De differentiatietest is vergelijkbaar, maar in plaats van een geautomatiseerde machine kan het apparaat worden behandeld door een laboratoriumtechnicus.De specifieke antilichamen en antigenen in het bloed worden gescheiden en geïdentificeerd in een ander immunoassay-apparaat.
Zijn er risico's?
Deze tests zijn zeer veilig, maar er kunnen zeldzame complicaties optreden. De persoon kan bijvoorbeeld:
- zich licht in het hoofd voelen of flauwvallen, vooral als ze bang zijn voor naalden of bloed
- een infectie krijgen op de plaats van het inbrengen van de naald
- een blauwe plek ontwikkelen op de prikplaats
- moeite hebben met het stoppen van het bloeden
De persoon moet onmiddellijk contact opnemen met zijn zorgverlener als hij een van deze complicaties ervaart.
Wat betekenen de testresultaten?
Als een persoon positief voor HIV test op de ELISA-test, kunnen ze HIV hebben. Er kunnen echter vals-positieven zijn met de ELISA-test. Dit betekent dat uit testresultaten blijkt dat de persoon hiv heeft terwijl hij dat eigenlijk niet heeft. Het hebben van bepaalde aandoeningen zoals de ziekte van Lyme, syfilis of lupus kan bijvoorbeeld een vals positief resultaat opleveren voor HIV in een ELISA-test.
Om deze reden worden na een positieve ELISA-test meer geavanceerde tests uitgevoerd om te bevestigen of de persoon hiv heeft. Deze tests omvatten de differentiatietest en een test die de nucleïnezuurtest (NAT) wordt genoemd. Als de persoon positief test op HIV met een van deze tests, heeft hij waarschijnlijk HIV.
Soms verschijnt HIV niet op de ELISA-test, ook al is een persoon besmet.

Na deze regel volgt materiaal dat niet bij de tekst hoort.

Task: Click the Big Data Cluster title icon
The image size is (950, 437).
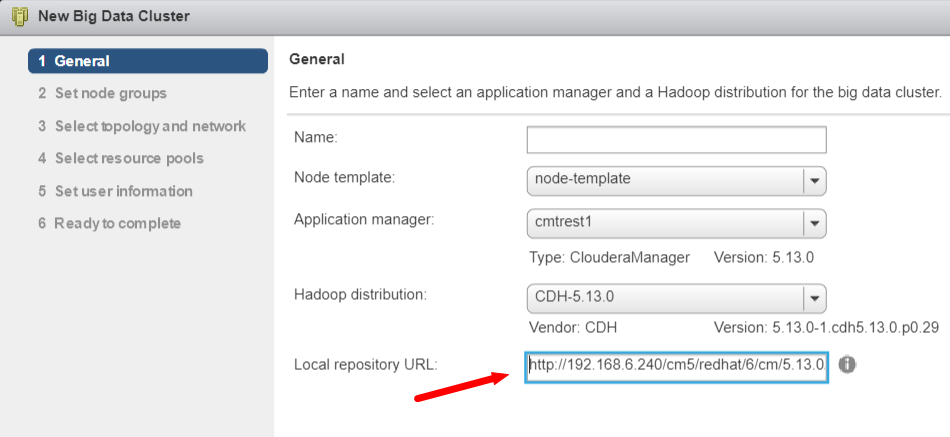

Dit kan gebeuren als iemand zich in de vroege stadia van de infectie bevindt en zijn lichaam niet voldoende antilichamen heeft geproduceerd (als reactie op het virus) om de tests te detecteren. Dit vroege stadium van een hiv-infectie, waarbij een persoon hiv heeft maar er negatief op test, staat bekend als de 'vensterperiode'.
Volgens de CDC is de raamperiode van een persoon meestal tussen de drie en 12 weken. In zeldzame gevallen kan het echter bij sommige mensen wel zes maanden duren voordat ze antistoffen ontwikkelen.
Na de test
Hoewel zowel de ELISA-test als de differentiatietest eenvoudig en duidelijk zijn, kan wachten op de resultaten angst opwekken. In veel gevallen zal een persoon persoonlijk of telefonisch met iemand moeten praten om hun resultaten te ontvangen, ongeacht of ze positief of negatief zijn. Een positief testresultaat kan sterke emoties oproepen. Indien nodig kan de zorgverlener van de persoon hem doorverwijzen naar counseling- of hiv-ondersteuningsgroepen.
Hoewel hiv erg ernstig is, is het belangrijk om in gedachten te houden dat er tegenwoordig medicijnen beschikbaar zijn die kunnen helpen voorkomen dat hiv-infectie zich ontwikkelt tot aids. Iemand met hiv kan een lang en vol leven leiden. En hoe eerder een persoon zijn hiv-status leert kennen, hoe eerder hij met de behandeling kan beginnen om gezondheidscomplicaties of overdracht van de infectie op anderen te voorkomen.